> ACTIVITIES:
- A) In the essay on living with chronic illness, rewrite the passage from "Since last year, I’ve" up to and including "keeping the faith.", substituting "boat" for "ship".
- B) Please carry on the essay on living with chronic illness, picking up right after its final sentence.

> EXTRACTED TEXT:
I don’t know if I’ll have the strength to get out of bed this morning. I don’t feel like calling in sick to work. Barely out from under my sheets, I prick my disfigured fingertips again.
I don’t want to text my poor blood sugar reading to Mom; I don’t want her to worry. I swallow my last dose of antibiotics and stifle my desire to join all those students reluctantly making their way to CEGEP.
I scrutinize the nutrition label on my sugar-free cereal box with as much concentration as if I were sitting in my calculus class. I hold my small arm in my icy hands and contort myself into a yoga pose to prick my finger in a spot that has no bruises.
I go back to bed, and my cat joins me as though he understands that I’m in need of comfort. Between three calls from my nurse, I write these few lines that have been knocking around my head for too long.
At 18, it’s not having PICC lines inserted into my veins that bothers me, it’s not being able to take part in holiday celebrations because I know how my body will feel the next morning. It’s the plans I have to cancel because I don’t have the energy, the evenings spent in the emergency room that cause Mom so much worry, my impossible dreams (visiting India), having to come to terms with the fact that I will never have a normal school career, but, especially, having to deal with questions that someone my age shouldn’t have to.
Since last year, I’ve felt that my body has been battling a storm at sea and I’m starting to find it hard to steer my ship. I don’t know what island I’m heading to, but I’m keeping the faith.

> DATA SECTION:
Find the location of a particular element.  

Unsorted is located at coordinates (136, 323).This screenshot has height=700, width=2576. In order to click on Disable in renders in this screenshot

> RESULTS BY TASK:
- A)
Since last year, I’ve felt that my body has been battling a storm at sea and I’m starting to find it hard to steer my boat. I don’t know what island I’m heading to, but I’m keeping the faith.

- B)
I alternate between lying in bed at home or at Sainte-Justine. But when I close my eyes, I imagine I am somewhere far away. I block out the painful images in my mind and replace them with visions of projects I will one day have the chance to accomplish.
When I’m in the hospital, and the evenings or nights are too long, I hang out with Stéphane, my favourite orderly. His stories of holidays by the river almost make me forget that I’ve been pacing the same hallways for an hour. Between doses of intravenous antibiotics, I’m allowed to leave my room, but only if I wear a blue mask. It’s a less-than-fashionable accessory, but it never keeps me from going down to play the old, out-of-tune piano in the basement.
During every medical procedure, I have to close my eyes and take a deep breath. And each time the big white light burns my irises, I concentrate hard on imagining I’m somewhere else. But that doesn’t prevent me from thinking about all the times I’ve had to justify my condition. All the times I’ve had to deal with being judged, following rules, and overcoming my desire to feel “normal.” It’s hard to accept that “different” is part of who I am.
But in spite of the small and big dramas that accompany this disease, I want to thank the people around me, because without them, I wouldn’t have come this far.
Mom, because your hand is my only source of comfort when I’m suffocating with pain. You are my pillar of strength. Despite the exhaustion of motherhood, you find the energy to brave the cold to get me a meal that will make me happy. You make all the difference. When you help me get back on track and urge me to take even more care of myself, you give me strength.
My friends, my real friends, because they understand and encourage me, regardless of how many times they visit me in hospital. Because they make the trip no matter what, to come and play piano with me and to engage me in big and little conversations in the hallways of Sainte-Justine.
That person who kisses my scars, who makes me feel loved for who I am. Who finds me beautiful and is undeterred by all that is different about me, and who sticks by me despite this miserable life I lead.
That special volunteer, whose stories transported me back home for Christmas and who unstintingly gave her time and love to make me feel at home.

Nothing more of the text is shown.